* Exercise aim:
Only an exact copy belongs in the answer: the line with "You are a computer-use agent." and every line after it through the end of the records, pictures left out.

* Saved entries:
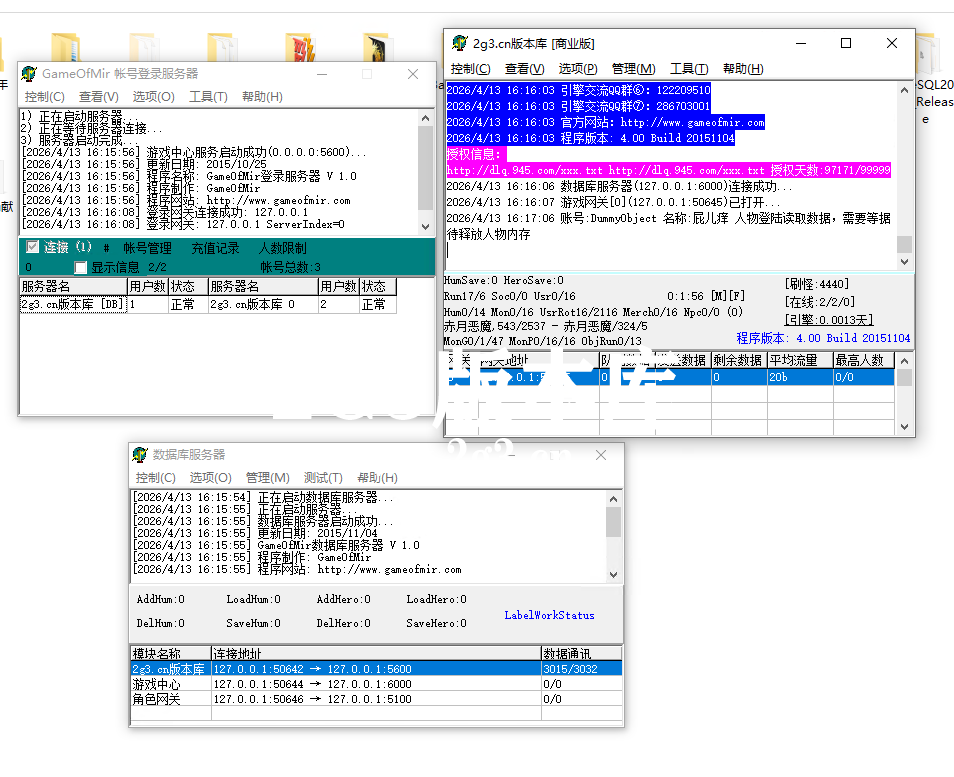Open 管理(M) menu in 2g3.cn版本库 window
The height and width of the screenshot is (777, 954).
pyautogui.click(x=632, y=69)
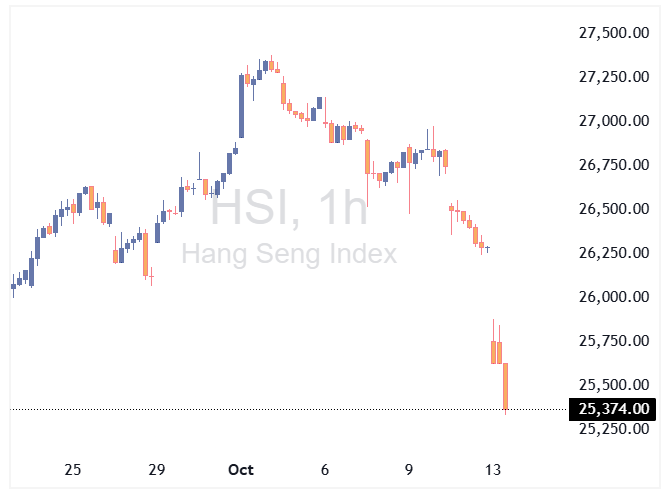The height and width of the screenshot is (499, 670).
Task: Click the 25,500.00 price scale label
Action: (x=615, y=385)
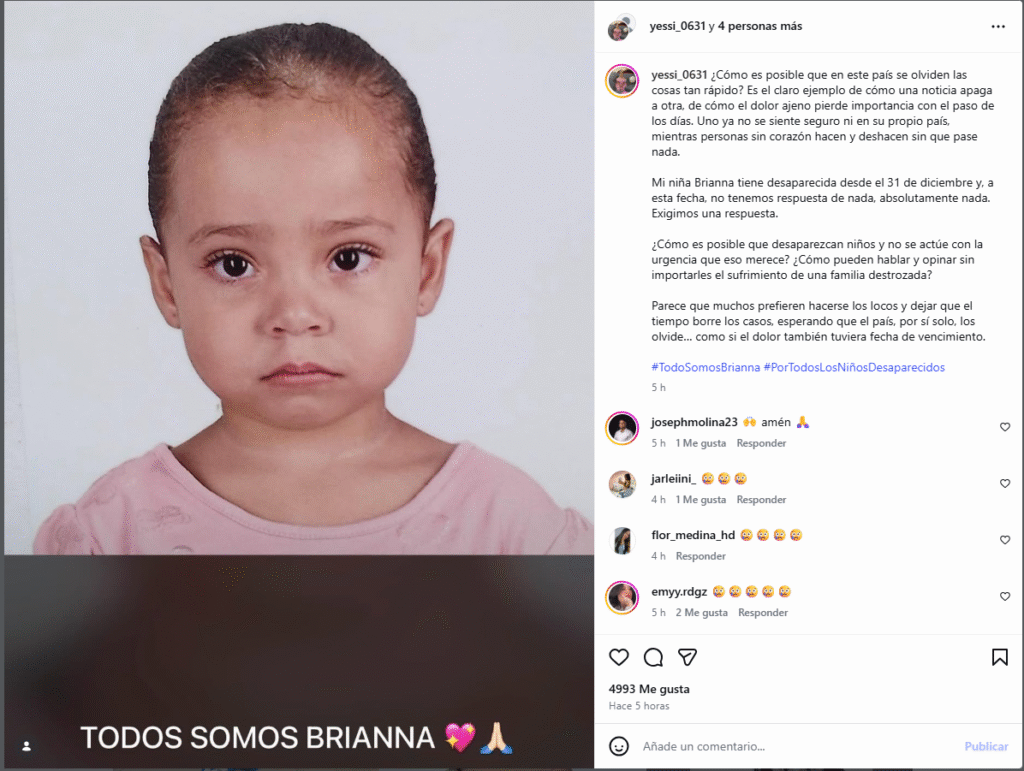Screen dimensions: 1024x771
Task: Like flor_medina_hd's comment
Action: (1005, 540)
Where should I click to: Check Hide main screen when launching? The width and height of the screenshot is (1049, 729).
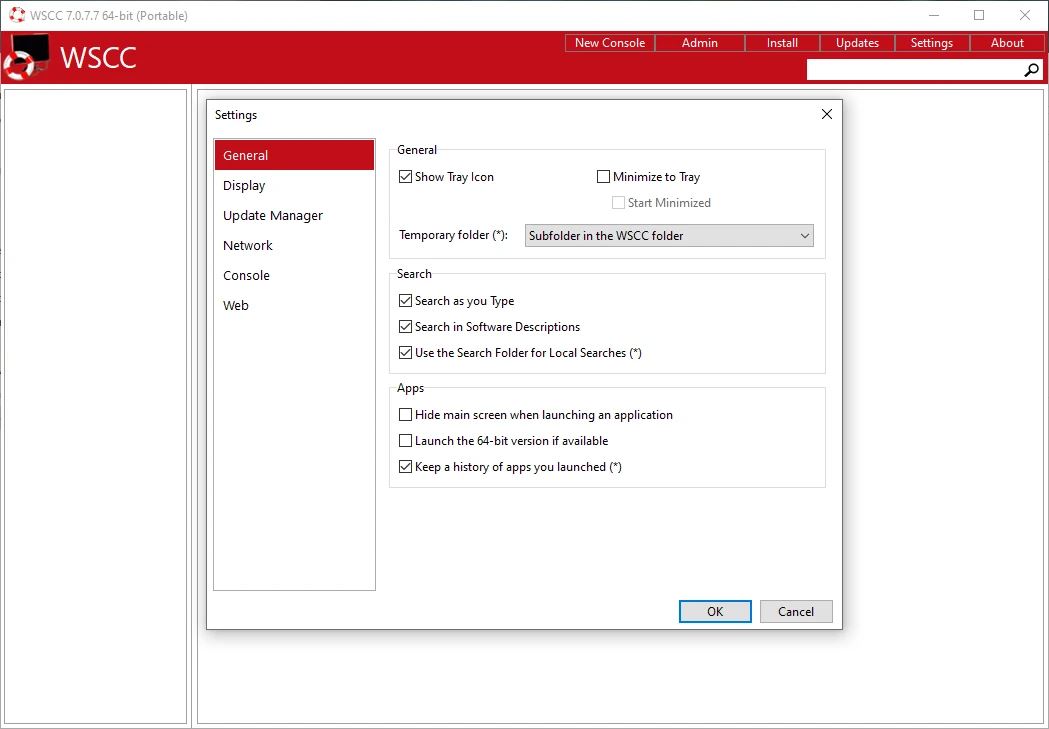406,415
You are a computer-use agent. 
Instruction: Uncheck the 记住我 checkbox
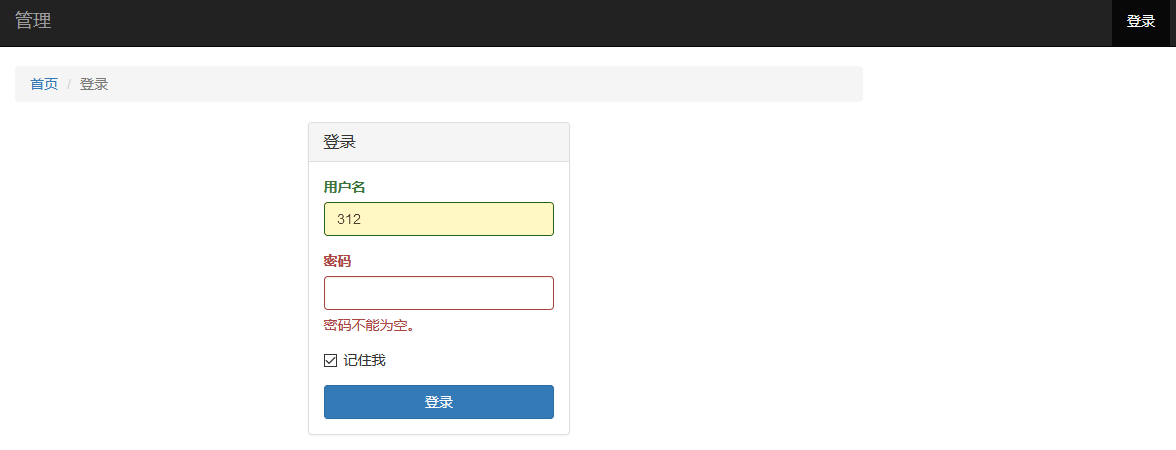pos(331,361)
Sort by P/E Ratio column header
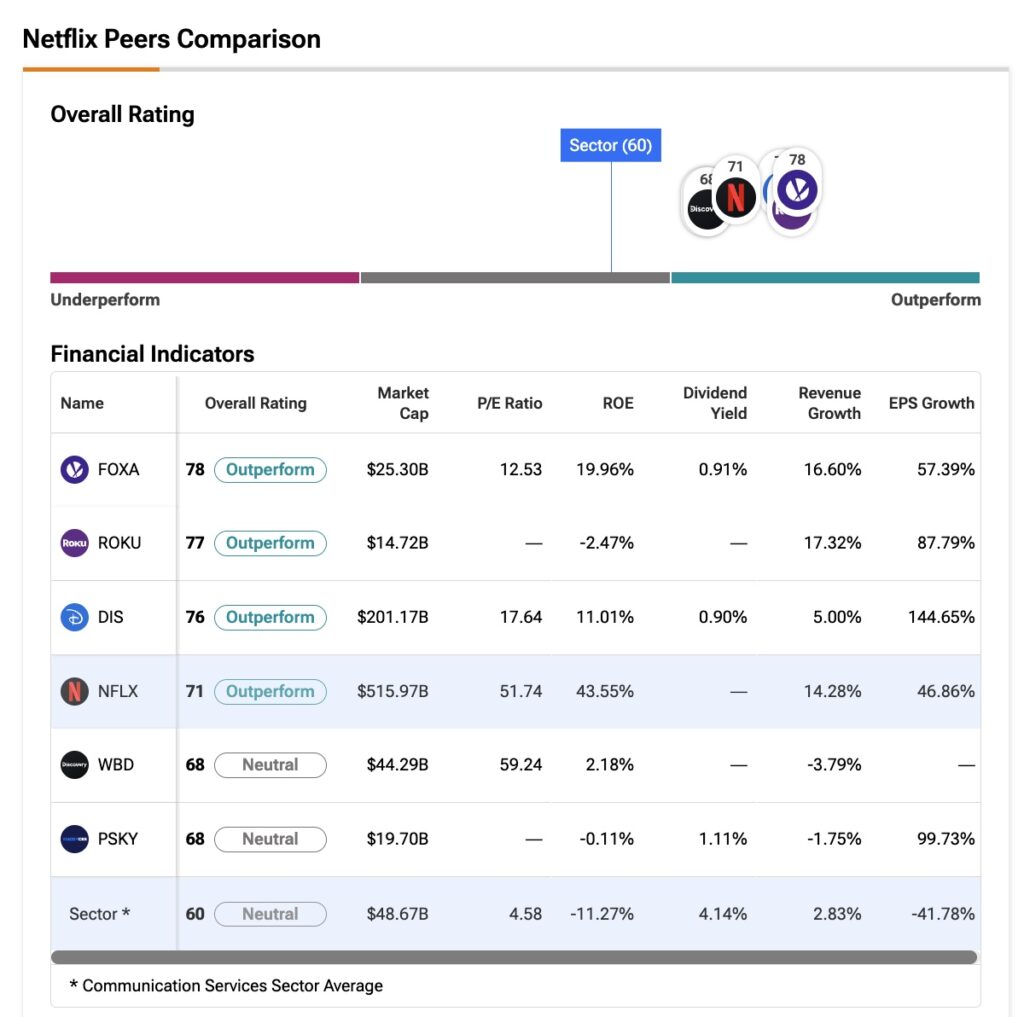The image size is (1024, 1017). (x=509, y=403)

* Response to this exercise:
You are a computer-use agent. 
Instruction: Uncheck the 记住我 checkbox
pos(331,361)
Sort by P/E Ratio column header
The image size is (1024, 1017). (x=509, y=403)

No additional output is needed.